Advanced Linux Networking

Using iproute2

The iproute2 package ships with most Linux distributions, often under the name iproute . You can also obtain it from ftp://ftp.inr.ac.ru/ip-routing/, its official home. This package includes several commands, two of which are covered here: ip and tc .

Using ip

The iproute2 command that's used for manipulating routing tables and rules is ip . This program relies on several of the suboptions of IP: Advanced Router in the kernel configuration, as described earlier. The program is used as follows :

ip command [list add del] selector action

You can specify any of several commands. One of the most important of these is rule . You can use this command to add ( add ), delete ( del ), or display information on ( list ) specific routing rules. You specify a rule with the selector , which itself is composed of several items:

[from addr ] [to addr ] [tos TOS ] [dev device-name ] [pref number ]

The from and to elements allow you to specify IP addresses, tos lets you specify a TOS value (which is a number, such as 4 ; this requires a kernel option that's described shortly), dev specifies the network device name (such as eth0 ), and pref signifies a preference number. These items collectively tell Linux how to identify packets to which a given rule applies. The ip rule command links these to an action , which has several components :

[table table-id ] [nat address ] [prohibit reject unreachable]

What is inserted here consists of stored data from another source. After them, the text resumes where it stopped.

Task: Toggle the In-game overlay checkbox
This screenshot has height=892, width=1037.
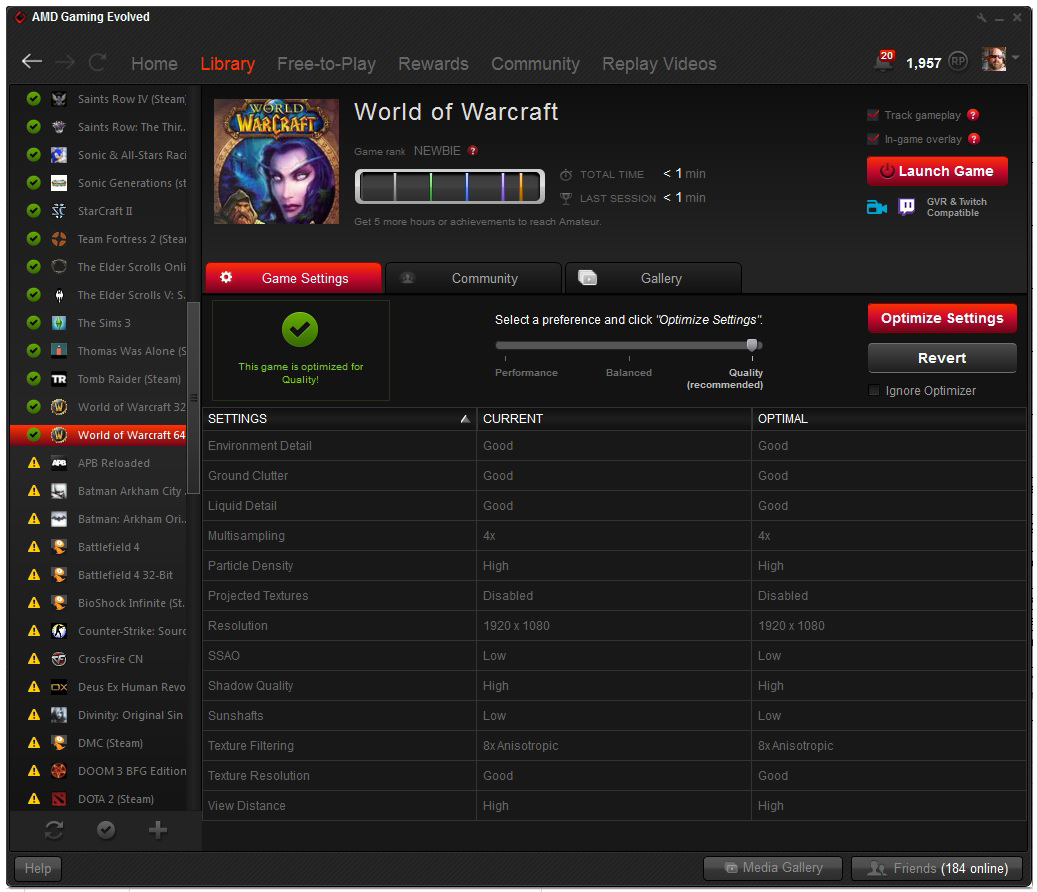Action: tap(873, 139)
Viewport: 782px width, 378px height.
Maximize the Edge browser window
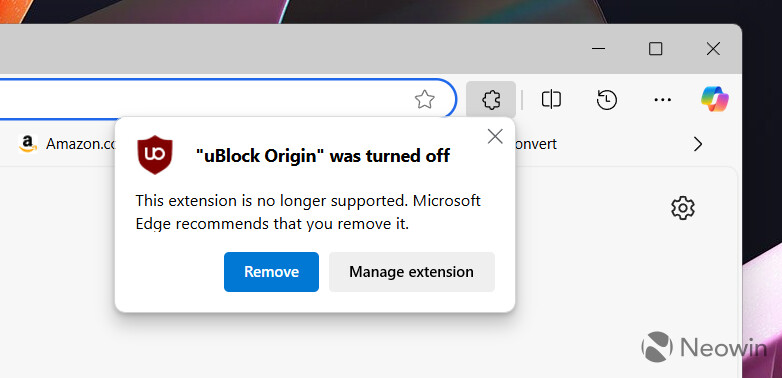[655, 49]
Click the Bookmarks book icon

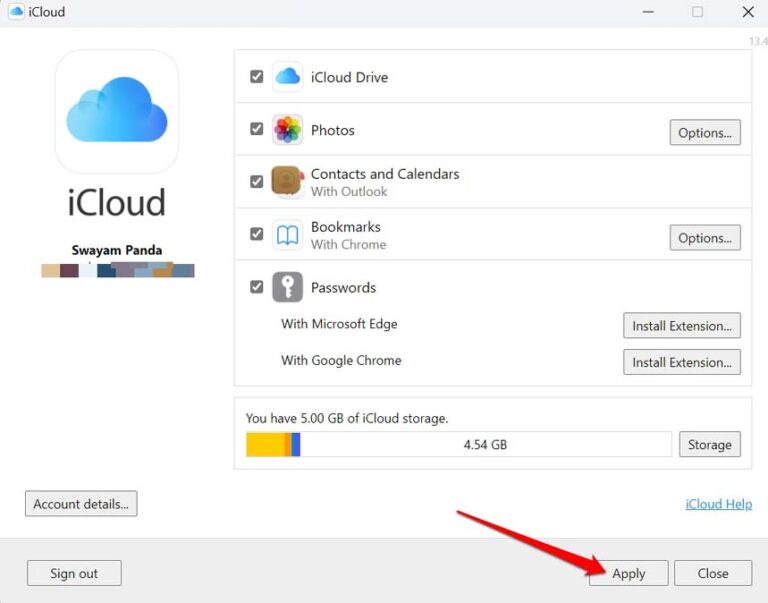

The table-id is a number identifying a particular routing table, nat lets you specify a new source address for the packet, and prohibit , reject , and unreachable are codes to indicate various methods of completely rejecting the packet.

Putting this all together, you might enter an ip command that resembles the following:

# ip rule add from 172.20.24.128 dev eth0 table 2

This rule tells the system to use routing table 2 for all traffic from 172.20.24.128 on eth0 . What, though, is routing table 2? An ordinary Linux installation uses the route command to create the routing table, and there's precisely one routing table on such a system. The advanced routing features allow you to use multiple routing tables, which you set up with the ip route command. You can then quickly switch between different routing tables for handling different types of traffic, using other routing tools. This command is more complex than the normal route , but its features are mostly a superset of the normal route command. Thus, you can use ip route much as you would route , as described in Chapter 2. One extension is particularly important, though: You can specify the routing table number with the table table-id option. For instance, you might use the following command to add a route to routing table 2:

ip route add 10.201.0.0/16 dev eth1 table 2

Aside from the leading ip and the trailing table 2 , this command works just like an equivalent route command. Specifically, it tells the system to pass all data for the 10.201.0.0/16 network over eth1 without sending it to another router. (In this case, eth1 should have an address on the 10.201.0.0/16 network.)

Using tc

The tc utility is what utilizes the QoS and/or Fair Queueing kernel configuration options. You can use it to manage outgoing network bandwidth, in order to prevent one class of traffic from monopolizing the available bandwidth. For instance, suppose your organization has two subnets, each corresponding to an office with a dozen users. If a user from one of these offices begins using some very bandwidth- intensive task, this action may degrade network performance for users in the other office. You can use tc to provide a partial fix by guaranteeing a certain amount of bandwidth for each subnet.

NOTE

It's important to remember that a TCP/IP router (or any computer on a TCP/IP network) can only control its outgoing traffic. Thus, tc can only adjust outgoing bandwidth. This works in a router because a sender will slow its transmission of TCP packets when it sees that your router is saturated , even if that saturation is created through a QoS policy. (This won't work for UDP packets, though.)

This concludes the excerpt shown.